From: Real Estate Law

Individuals who have suffered serious injuries and side effects from the medication Levaquin could soon have access to what could potentially be the most important litigation against the drug’s manufacturers and distributors. In an announcement that may set the precedent for future legal action regarding Levaquin, the law firm of Carey and Danis made public their fillings of four lawsuits naming Johnson and Johnson and Ortho-McNeil Pharmaceutical Inc., as well as Walgreen Co., one of the largest distributors of the drug, as defendants. The civil suits, filed to represent twenty plantiffs, allege that Johnson and Johnson and Ortho-McNeil knew about the severe risk of tendonitis and possible tendon rupture, especially in patients over 60, and yet continued marketing the drug as a safe and efficacious treatment option for several different types of infections; these included lung, sinus, skin and urinary tract infections.

Through 2007 and 2008, the FDA instituted a requirement for the packing of Levaquin, requiring an extended side effect list to be present with the medication as well as giving the drug the FDA’s strongest warning label, the Black Box label. The FDA has been quoted recently saying that Levaquin, , “poses a serious and significant public health concern.”

The lawsuit asserts that Johnson and Johnson and Ortho-McNeil had knowledge of these side effects years before cases began surfacing, yet they continued to market the drug as a safe and viable alternative.
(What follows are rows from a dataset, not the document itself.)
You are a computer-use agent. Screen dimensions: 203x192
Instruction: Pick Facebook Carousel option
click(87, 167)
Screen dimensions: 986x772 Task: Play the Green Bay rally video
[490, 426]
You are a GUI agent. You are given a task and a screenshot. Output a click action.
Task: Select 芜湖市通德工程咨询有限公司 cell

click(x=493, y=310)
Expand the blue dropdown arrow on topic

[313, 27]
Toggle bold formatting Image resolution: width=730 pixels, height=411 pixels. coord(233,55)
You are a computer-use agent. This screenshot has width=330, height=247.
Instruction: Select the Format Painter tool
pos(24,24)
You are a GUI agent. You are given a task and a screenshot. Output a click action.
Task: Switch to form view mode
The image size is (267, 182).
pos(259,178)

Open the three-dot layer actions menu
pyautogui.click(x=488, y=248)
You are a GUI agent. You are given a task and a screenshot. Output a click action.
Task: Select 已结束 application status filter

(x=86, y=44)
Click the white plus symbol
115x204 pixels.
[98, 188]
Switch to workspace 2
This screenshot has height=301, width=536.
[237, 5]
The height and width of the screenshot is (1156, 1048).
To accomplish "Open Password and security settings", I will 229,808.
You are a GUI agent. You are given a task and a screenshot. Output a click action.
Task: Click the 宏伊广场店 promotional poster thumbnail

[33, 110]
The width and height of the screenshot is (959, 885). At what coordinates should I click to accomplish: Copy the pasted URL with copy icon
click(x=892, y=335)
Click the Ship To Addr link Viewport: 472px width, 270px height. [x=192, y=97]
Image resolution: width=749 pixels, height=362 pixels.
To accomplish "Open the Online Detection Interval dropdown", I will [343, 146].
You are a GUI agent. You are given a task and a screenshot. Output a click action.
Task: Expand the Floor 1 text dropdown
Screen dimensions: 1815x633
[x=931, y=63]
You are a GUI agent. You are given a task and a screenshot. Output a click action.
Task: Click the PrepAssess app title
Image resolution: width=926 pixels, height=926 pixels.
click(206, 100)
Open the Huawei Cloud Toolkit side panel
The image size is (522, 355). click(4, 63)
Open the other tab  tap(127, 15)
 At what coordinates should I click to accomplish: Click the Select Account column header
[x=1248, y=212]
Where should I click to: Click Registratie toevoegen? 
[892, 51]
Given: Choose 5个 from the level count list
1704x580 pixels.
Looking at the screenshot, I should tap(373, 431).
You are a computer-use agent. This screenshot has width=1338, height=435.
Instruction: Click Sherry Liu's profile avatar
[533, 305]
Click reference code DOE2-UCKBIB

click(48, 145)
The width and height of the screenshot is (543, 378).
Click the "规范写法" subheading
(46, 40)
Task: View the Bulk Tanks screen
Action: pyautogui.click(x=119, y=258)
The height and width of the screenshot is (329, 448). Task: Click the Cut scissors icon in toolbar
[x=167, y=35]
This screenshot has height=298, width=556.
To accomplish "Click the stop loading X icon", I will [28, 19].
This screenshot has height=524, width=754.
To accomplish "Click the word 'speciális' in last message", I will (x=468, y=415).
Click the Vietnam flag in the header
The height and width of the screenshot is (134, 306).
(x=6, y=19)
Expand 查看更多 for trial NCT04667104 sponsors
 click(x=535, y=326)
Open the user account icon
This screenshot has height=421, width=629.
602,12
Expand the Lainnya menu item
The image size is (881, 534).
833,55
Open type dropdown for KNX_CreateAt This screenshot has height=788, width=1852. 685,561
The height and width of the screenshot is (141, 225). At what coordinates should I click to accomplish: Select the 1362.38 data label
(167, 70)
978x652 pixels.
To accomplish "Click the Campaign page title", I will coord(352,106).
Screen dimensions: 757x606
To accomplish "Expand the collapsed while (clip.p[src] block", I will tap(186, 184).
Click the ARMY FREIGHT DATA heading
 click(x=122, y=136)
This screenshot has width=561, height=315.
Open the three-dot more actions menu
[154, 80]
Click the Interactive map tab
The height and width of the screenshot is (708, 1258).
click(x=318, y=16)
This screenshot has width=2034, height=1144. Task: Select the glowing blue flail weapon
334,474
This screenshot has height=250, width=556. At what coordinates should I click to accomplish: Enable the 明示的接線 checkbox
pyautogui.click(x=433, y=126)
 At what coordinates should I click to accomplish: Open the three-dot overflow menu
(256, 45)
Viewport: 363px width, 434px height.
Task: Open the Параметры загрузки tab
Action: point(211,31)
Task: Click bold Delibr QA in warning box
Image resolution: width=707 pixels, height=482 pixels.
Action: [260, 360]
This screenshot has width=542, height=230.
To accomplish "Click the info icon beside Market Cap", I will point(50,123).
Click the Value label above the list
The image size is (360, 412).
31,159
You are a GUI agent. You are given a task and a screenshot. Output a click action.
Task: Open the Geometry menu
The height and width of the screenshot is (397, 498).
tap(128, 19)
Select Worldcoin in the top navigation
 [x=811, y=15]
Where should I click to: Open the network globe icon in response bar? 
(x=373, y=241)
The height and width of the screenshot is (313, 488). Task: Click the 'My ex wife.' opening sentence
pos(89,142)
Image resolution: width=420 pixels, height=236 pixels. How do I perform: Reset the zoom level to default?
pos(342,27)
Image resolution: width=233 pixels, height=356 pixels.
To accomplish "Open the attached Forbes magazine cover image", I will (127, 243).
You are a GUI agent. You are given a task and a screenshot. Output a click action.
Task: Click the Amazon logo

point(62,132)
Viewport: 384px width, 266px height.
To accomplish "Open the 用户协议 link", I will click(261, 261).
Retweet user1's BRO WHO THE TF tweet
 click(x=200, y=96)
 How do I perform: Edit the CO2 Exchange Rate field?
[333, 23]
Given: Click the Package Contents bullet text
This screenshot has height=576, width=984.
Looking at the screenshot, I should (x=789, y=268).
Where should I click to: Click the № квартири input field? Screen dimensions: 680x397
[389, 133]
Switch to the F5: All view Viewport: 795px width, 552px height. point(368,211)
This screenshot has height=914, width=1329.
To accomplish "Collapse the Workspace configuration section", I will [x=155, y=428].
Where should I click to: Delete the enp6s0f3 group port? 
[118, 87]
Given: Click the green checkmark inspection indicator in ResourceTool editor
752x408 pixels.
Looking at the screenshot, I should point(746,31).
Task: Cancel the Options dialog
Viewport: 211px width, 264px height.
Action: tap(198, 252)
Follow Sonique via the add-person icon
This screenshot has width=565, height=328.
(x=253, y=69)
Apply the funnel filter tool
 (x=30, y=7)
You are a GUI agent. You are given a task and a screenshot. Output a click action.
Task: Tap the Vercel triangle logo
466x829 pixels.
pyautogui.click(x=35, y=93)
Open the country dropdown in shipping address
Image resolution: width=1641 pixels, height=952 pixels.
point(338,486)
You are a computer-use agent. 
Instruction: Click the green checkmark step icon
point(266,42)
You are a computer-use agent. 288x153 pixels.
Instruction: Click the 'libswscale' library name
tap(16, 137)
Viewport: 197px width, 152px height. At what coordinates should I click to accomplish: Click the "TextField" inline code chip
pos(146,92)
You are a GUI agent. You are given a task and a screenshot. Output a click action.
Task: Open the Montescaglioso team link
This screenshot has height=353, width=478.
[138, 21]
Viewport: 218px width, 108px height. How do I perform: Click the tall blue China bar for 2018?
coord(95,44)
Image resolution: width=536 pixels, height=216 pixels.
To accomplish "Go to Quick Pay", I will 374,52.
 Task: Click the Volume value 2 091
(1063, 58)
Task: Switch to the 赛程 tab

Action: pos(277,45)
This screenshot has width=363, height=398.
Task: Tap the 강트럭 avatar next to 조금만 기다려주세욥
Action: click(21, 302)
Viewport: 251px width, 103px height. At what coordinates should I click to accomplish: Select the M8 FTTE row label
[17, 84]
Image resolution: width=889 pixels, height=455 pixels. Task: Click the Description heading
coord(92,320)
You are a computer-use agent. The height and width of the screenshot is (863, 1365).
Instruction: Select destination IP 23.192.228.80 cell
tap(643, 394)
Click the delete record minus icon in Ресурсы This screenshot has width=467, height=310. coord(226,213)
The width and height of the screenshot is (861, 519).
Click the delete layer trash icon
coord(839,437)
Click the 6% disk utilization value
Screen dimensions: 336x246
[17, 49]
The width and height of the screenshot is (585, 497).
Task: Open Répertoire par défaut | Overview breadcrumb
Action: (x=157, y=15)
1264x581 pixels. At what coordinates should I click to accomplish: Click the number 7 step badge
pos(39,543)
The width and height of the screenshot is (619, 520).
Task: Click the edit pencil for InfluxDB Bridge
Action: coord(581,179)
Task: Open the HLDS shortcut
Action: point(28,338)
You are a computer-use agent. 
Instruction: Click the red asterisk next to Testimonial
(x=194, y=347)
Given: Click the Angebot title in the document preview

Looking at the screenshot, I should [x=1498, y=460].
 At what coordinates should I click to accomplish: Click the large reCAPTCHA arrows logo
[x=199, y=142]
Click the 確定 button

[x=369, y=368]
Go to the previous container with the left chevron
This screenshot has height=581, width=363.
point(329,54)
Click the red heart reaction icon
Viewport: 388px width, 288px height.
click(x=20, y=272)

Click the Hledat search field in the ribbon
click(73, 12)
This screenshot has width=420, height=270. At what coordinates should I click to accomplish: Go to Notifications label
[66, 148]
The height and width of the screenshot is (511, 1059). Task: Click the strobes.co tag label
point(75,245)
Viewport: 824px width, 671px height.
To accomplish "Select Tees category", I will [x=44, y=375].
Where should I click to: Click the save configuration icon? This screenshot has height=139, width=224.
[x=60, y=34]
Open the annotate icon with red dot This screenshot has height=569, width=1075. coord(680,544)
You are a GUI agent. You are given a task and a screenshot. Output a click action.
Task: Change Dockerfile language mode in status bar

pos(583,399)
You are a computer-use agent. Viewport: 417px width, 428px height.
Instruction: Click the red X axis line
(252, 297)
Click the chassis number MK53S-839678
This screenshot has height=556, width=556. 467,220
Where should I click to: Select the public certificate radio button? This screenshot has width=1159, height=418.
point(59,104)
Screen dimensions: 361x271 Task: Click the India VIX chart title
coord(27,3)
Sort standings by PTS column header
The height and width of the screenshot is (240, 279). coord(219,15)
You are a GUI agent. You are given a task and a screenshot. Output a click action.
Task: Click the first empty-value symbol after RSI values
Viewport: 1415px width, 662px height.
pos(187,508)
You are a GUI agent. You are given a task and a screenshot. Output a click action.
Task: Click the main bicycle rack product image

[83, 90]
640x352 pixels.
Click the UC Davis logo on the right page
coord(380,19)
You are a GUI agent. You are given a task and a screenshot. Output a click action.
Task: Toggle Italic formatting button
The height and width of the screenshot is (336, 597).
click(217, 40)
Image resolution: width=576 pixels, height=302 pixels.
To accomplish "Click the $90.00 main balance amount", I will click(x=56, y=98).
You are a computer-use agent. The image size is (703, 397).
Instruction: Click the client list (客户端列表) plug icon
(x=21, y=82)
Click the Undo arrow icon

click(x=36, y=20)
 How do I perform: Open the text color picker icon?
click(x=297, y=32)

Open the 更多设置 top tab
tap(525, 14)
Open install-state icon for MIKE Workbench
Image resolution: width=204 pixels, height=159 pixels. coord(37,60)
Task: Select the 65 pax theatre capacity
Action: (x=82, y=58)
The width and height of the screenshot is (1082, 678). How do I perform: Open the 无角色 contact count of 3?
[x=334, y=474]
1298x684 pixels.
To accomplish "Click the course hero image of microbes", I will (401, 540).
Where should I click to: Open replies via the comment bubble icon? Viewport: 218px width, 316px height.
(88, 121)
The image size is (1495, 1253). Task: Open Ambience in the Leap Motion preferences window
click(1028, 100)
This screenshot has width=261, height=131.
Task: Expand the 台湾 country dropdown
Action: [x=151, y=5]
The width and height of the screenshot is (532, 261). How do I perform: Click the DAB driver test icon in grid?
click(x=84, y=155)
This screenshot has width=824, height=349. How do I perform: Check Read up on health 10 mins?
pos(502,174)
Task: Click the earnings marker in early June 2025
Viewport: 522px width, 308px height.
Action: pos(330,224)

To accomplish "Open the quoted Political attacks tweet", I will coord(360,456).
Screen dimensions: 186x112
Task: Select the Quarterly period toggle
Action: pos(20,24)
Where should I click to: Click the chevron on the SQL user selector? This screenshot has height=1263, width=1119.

Additionally, the lawsuits allege that the two companies manipulated study data in order to circumvent potentially damning evidence against the drug and that the companies minimized the risks to patients when marketing the drug to physicians. The suit charges Johnson and Johnson and Ortho-McNeil with negligence, breach of warranties, and violations of the Illinois Consumer Fraud Act, just to name a few.